TASK TO COMPLETE — If pictures appear in the lines below, skip them and copy exactly the lines from the one containing "Select the Guidelines label" through the one containing "Select the ₹800K y-axis label", and nothing else.

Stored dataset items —
⟨

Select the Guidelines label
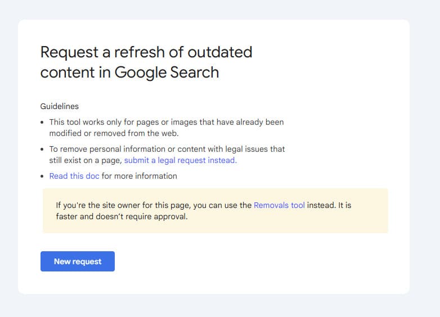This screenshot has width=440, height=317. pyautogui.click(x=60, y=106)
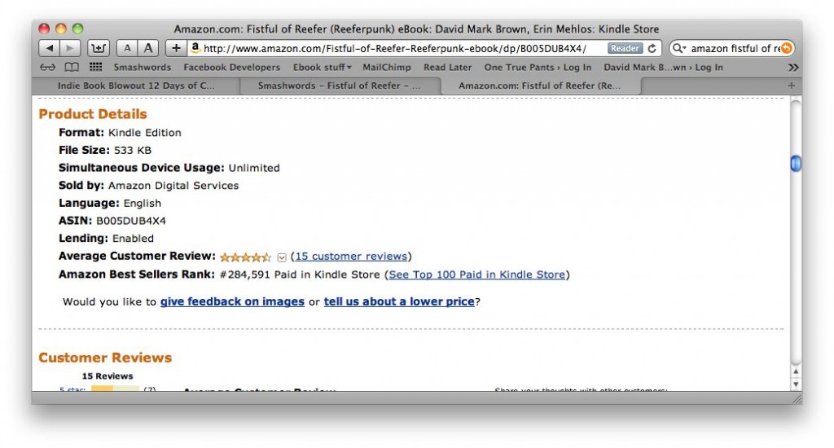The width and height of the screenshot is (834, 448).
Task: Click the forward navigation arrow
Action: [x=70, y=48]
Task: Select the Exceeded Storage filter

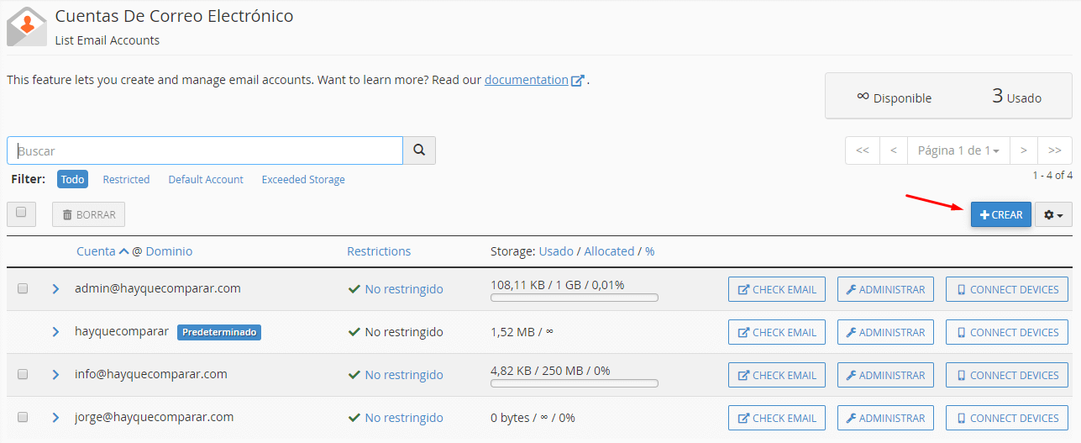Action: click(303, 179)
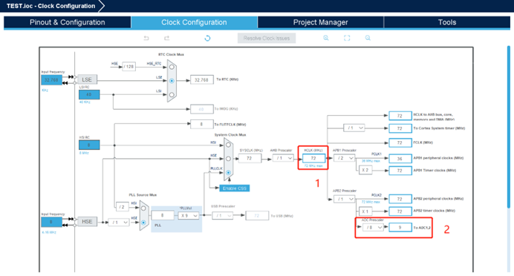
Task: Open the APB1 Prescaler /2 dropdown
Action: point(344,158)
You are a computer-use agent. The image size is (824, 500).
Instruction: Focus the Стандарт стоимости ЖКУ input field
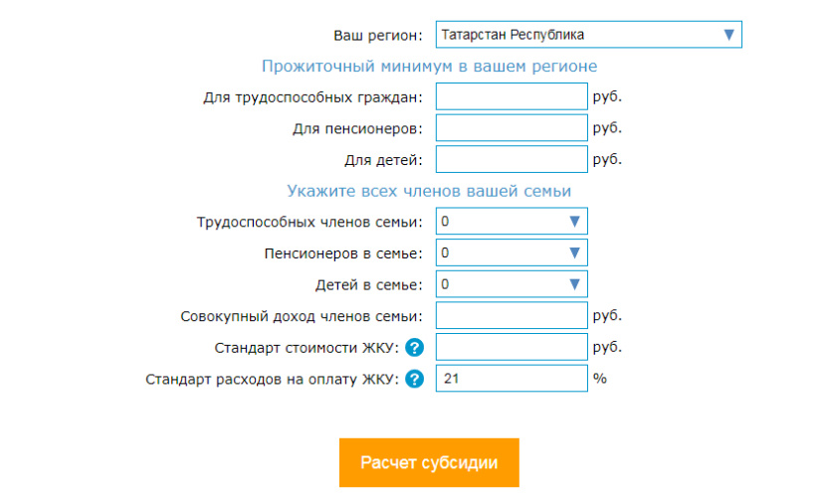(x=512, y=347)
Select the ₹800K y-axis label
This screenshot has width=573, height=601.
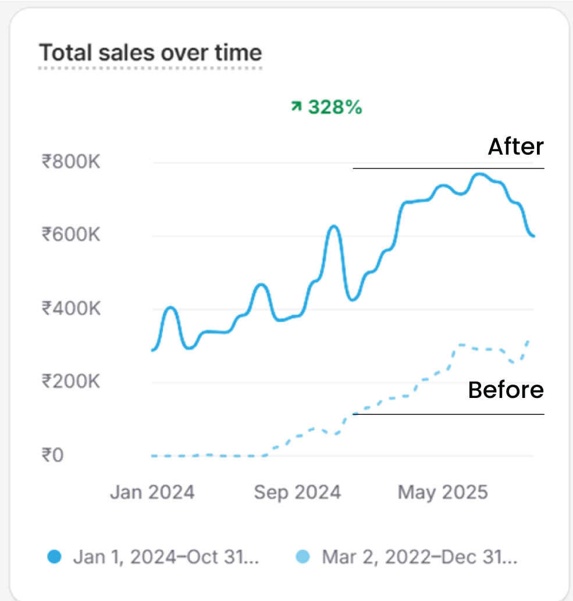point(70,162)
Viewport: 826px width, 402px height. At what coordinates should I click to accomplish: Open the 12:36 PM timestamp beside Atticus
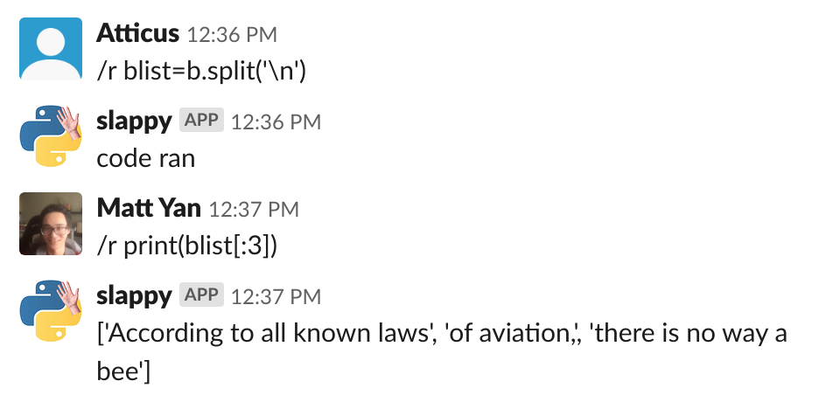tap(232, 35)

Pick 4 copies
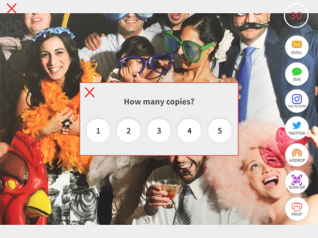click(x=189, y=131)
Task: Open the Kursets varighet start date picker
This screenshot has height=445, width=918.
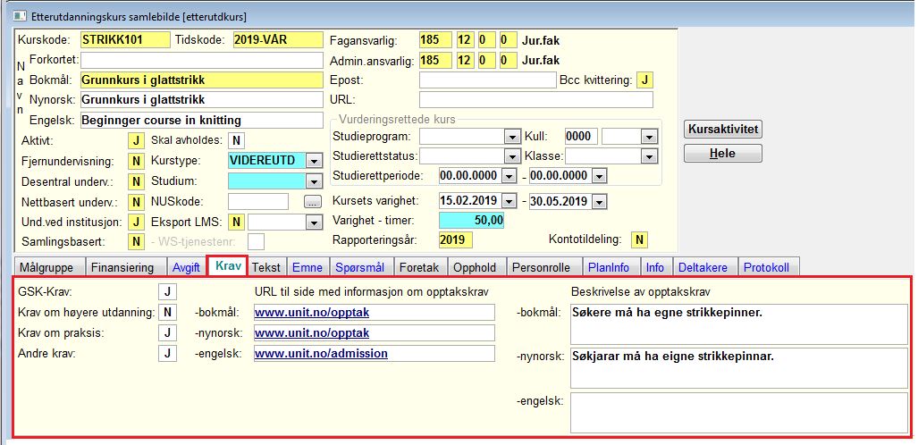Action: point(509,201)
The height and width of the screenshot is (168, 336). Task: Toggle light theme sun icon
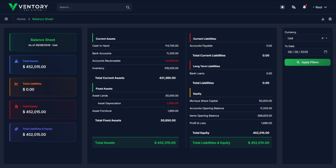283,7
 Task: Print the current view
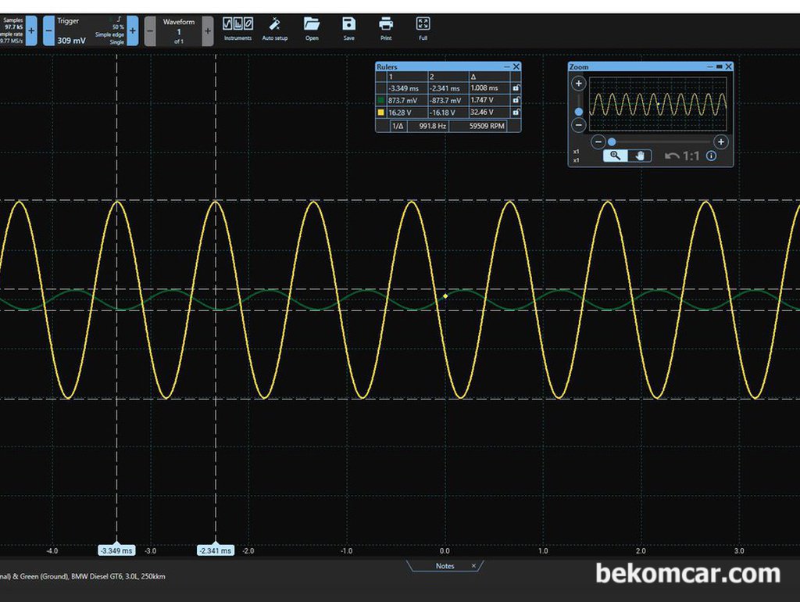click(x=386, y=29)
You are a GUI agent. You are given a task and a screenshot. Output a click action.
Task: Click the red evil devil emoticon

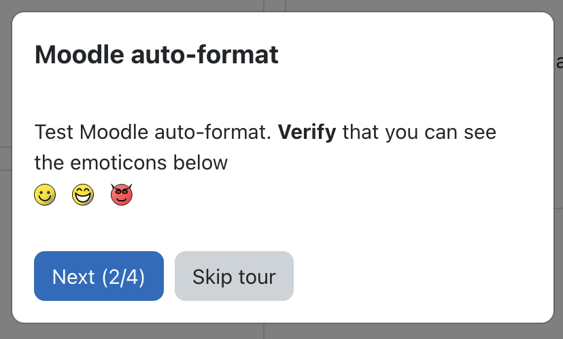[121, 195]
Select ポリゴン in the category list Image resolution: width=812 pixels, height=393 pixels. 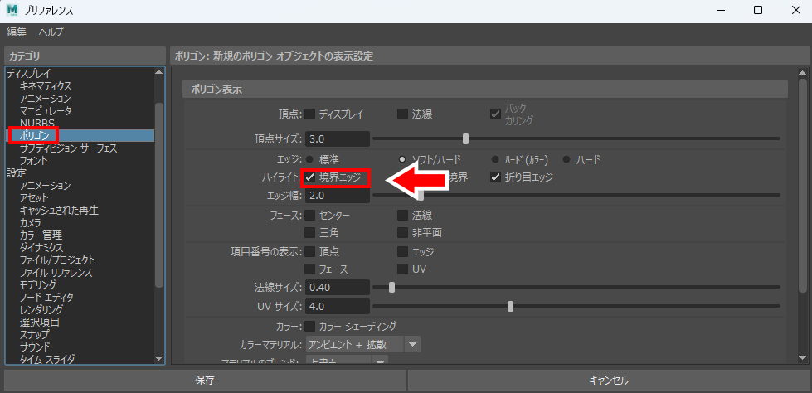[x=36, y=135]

⟩
⟨

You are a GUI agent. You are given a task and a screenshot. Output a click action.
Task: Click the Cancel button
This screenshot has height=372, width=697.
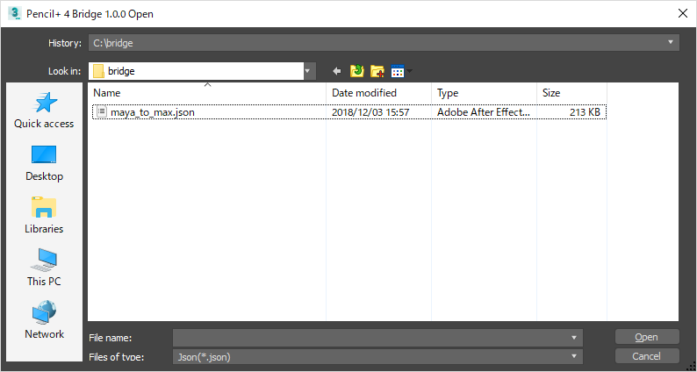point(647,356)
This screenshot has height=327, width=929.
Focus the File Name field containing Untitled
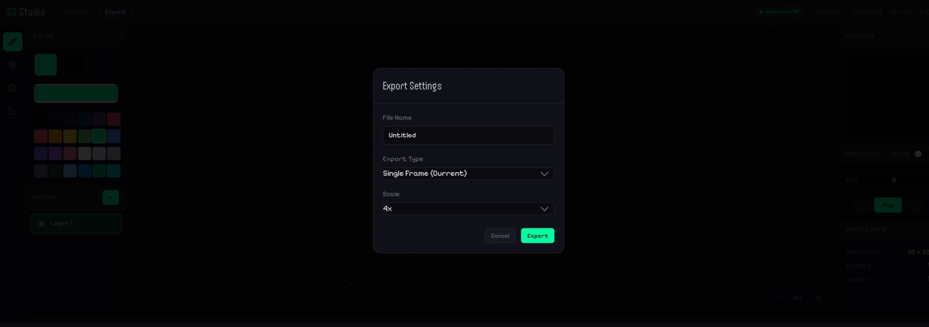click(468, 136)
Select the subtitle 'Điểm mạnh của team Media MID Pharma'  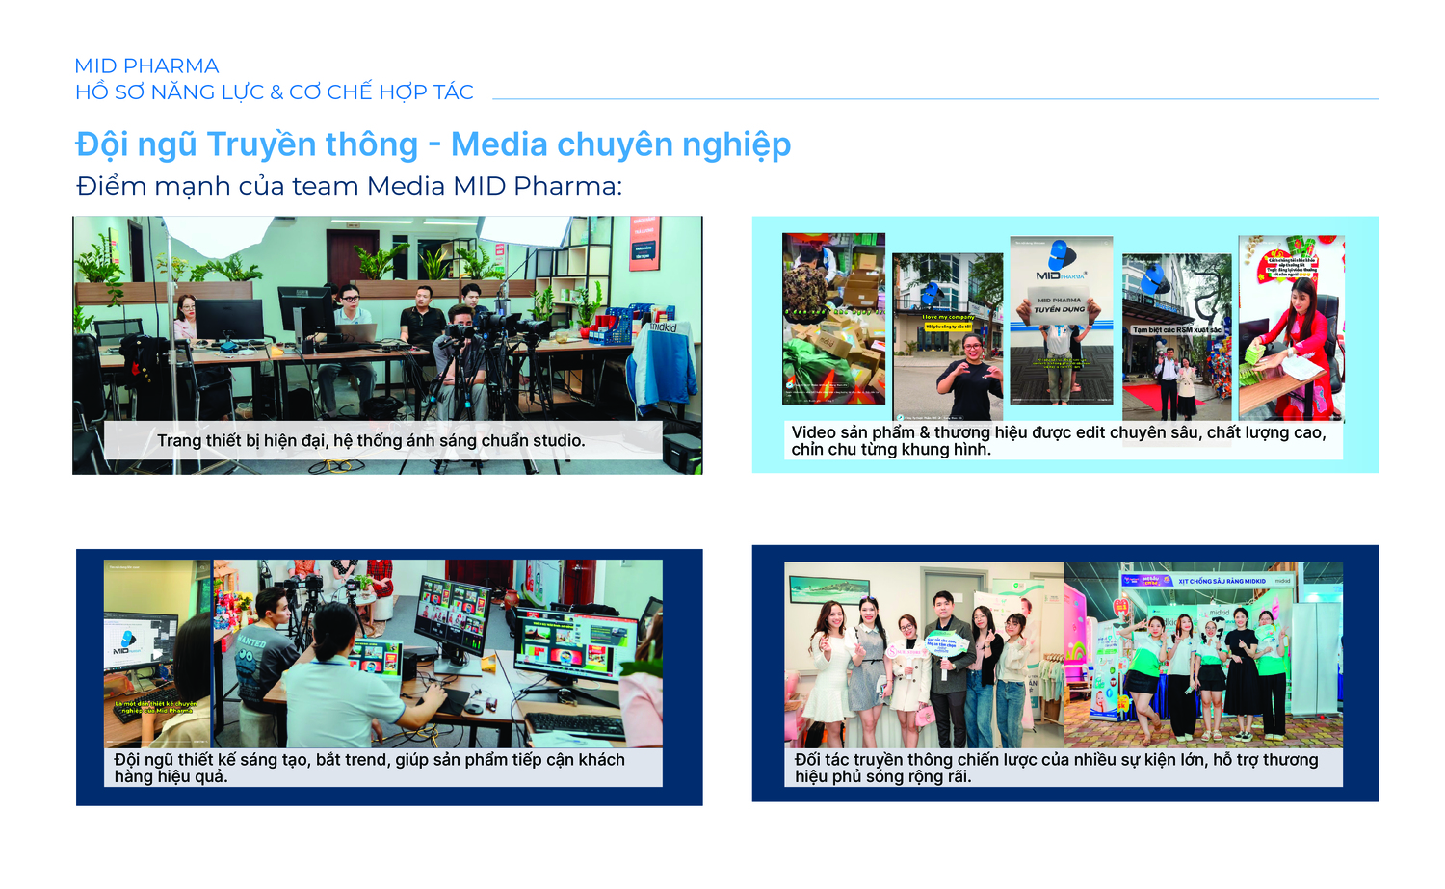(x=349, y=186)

⟩
⟨

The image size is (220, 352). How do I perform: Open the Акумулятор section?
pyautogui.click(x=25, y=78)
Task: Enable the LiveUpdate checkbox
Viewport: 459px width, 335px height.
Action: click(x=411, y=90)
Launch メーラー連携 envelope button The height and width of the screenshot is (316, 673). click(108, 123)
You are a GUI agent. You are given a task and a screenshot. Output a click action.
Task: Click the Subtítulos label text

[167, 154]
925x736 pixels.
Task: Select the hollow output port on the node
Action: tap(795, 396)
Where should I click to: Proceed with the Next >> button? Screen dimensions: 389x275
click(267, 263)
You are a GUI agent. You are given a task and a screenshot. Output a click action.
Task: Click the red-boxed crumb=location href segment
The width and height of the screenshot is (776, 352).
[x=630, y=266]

⟩

EXERCISE OUTPUT —
Select the Guidelines label
This screenshot has width=440, height=317. pyautogui.click(x=60, y=106)
The width and height of the screenshot is (834, 448).
Task: Click the forward navigation arrow
Action: [x=70, y=48]
Task: Select the Exceeded Storage filter

Action: click(303, 179)
Task: Open the APB1 Prescaler /2 dropdown
Action: point(344,158)
You are a computer-use agent. The image size is (824, 500).
Instruction: Focus the Стандарт стоимости ЖКУ input field
(x=512, y=347)
Select the ₹800K y-axis label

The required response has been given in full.